Indeed, the protection provided by the patent is "territorial" in that it is granted by a state on its sole territory (territoriality principle), even for regional patents that are European and Eurasian patents, under the law of the country concerned (lex rep site, lex loci protectionis). It follows that a patent may be materially infringed only in the territory of the country where it is issued (loci protectionis), and the assessment of infringement and punishment( by the local judge in most case) will be done under the patent law (lex loci protectionis) which will also be the law of the place of the offense (lex loci delicti commissi). In this, the nationality as the place of the infringer is of little importance, only the place of the offense - that is to say of the alleged infringement - has to be considered.

In other words, there is no patent infringement in the United States, under US law, if the patented product is manufactured and sold, or if the patent process is implemented in another country, for example Canada or Europe. And if in Canada or Europe, the invention concerned is not patented, there will be no infringement under the foreign laws involved too.

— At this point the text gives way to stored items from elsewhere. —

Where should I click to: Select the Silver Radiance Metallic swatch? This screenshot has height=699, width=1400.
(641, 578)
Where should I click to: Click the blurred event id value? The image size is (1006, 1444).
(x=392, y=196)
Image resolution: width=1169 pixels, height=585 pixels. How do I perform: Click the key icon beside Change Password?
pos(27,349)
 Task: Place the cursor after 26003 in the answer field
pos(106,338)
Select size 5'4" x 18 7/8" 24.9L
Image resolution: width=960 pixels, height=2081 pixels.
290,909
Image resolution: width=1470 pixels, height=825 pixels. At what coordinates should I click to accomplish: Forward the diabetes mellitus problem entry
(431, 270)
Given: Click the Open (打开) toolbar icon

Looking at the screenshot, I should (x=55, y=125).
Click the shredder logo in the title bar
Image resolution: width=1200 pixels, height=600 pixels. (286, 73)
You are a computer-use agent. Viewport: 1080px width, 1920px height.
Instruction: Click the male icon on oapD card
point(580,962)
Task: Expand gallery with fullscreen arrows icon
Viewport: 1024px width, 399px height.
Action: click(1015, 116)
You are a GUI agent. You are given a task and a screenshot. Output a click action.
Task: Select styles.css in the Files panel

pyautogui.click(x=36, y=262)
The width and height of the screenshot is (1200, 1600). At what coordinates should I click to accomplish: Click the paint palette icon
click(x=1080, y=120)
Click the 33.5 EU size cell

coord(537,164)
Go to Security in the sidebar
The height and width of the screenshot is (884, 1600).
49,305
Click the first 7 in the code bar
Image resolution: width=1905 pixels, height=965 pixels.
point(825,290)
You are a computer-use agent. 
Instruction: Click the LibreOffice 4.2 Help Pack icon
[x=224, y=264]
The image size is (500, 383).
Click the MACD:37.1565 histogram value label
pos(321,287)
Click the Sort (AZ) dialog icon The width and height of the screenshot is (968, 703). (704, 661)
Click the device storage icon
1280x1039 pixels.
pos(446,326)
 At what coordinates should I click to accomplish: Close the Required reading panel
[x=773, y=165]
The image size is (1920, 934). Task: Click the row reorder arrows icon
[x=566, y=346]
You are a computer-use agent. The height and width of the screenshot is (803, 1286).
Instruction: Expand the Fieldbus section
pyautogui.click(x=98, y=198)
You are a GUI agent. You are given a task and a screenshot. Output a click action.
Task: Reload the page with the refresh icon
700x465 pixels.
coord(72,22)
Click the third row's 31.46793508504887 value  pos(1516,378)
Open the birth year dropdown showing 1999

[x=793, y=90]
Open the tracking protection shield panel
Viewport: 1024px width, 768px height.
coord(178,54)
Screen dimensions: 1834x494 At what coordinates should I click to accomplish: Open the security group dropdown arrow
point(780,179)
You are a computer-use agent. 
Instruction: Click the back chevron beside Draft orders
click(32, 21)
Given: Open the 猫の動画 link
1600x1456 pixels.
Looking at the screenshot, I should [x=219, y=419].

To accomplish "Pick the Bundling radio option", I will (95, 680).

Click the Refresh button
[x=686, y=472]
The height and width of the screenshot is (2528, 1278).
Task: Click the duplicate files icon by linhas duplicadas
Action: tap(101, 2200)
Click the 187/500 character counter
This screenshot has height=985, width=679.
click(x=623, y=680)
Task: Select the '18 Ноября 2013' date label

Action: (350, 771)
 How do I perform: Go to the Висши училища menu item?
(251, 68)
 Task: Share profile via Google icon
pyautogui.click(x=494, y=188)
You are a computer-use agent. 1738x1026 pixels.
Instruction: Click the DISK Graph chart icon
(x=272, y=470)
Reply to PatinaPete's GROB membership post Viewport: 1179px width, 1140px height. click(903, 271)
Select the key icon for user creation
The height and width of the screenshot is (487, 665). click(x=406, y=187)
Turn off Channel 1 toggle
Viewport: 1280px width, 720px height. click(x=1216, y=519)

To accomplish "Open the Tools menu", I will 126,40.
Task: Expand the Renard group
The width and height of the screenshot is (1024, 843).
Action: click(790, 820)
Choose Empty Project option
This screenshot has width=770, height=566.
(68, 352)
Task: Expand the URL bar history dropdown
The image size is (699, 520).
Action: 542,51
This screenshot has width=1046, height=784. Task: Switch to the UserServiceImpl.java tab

This principle is universal and has been recalled by the Supreme Court of the United States in particular, in terms that could not be more clear ("... a patent confers exclusive rights in an invention within the United States …". But there is an exception which gives a real extra-territorial scope to US patents: the one provided by section 271 (f) of the (35) US Patent Act (1984) that there is patent infringement if are provided from the United States, for their integration abroad, the components of a patented invention: "(1) Whoever without authority supplies or causes to be supplied in or from the United States all or a substantial portion of the components of a patented invention, where such components are uncombined in whole or in part, in such manner as to actively induce the combination of such components outside of the United States in a manner that would infringe the patent if such combination occurred within the United States, shall be liable as an infringer."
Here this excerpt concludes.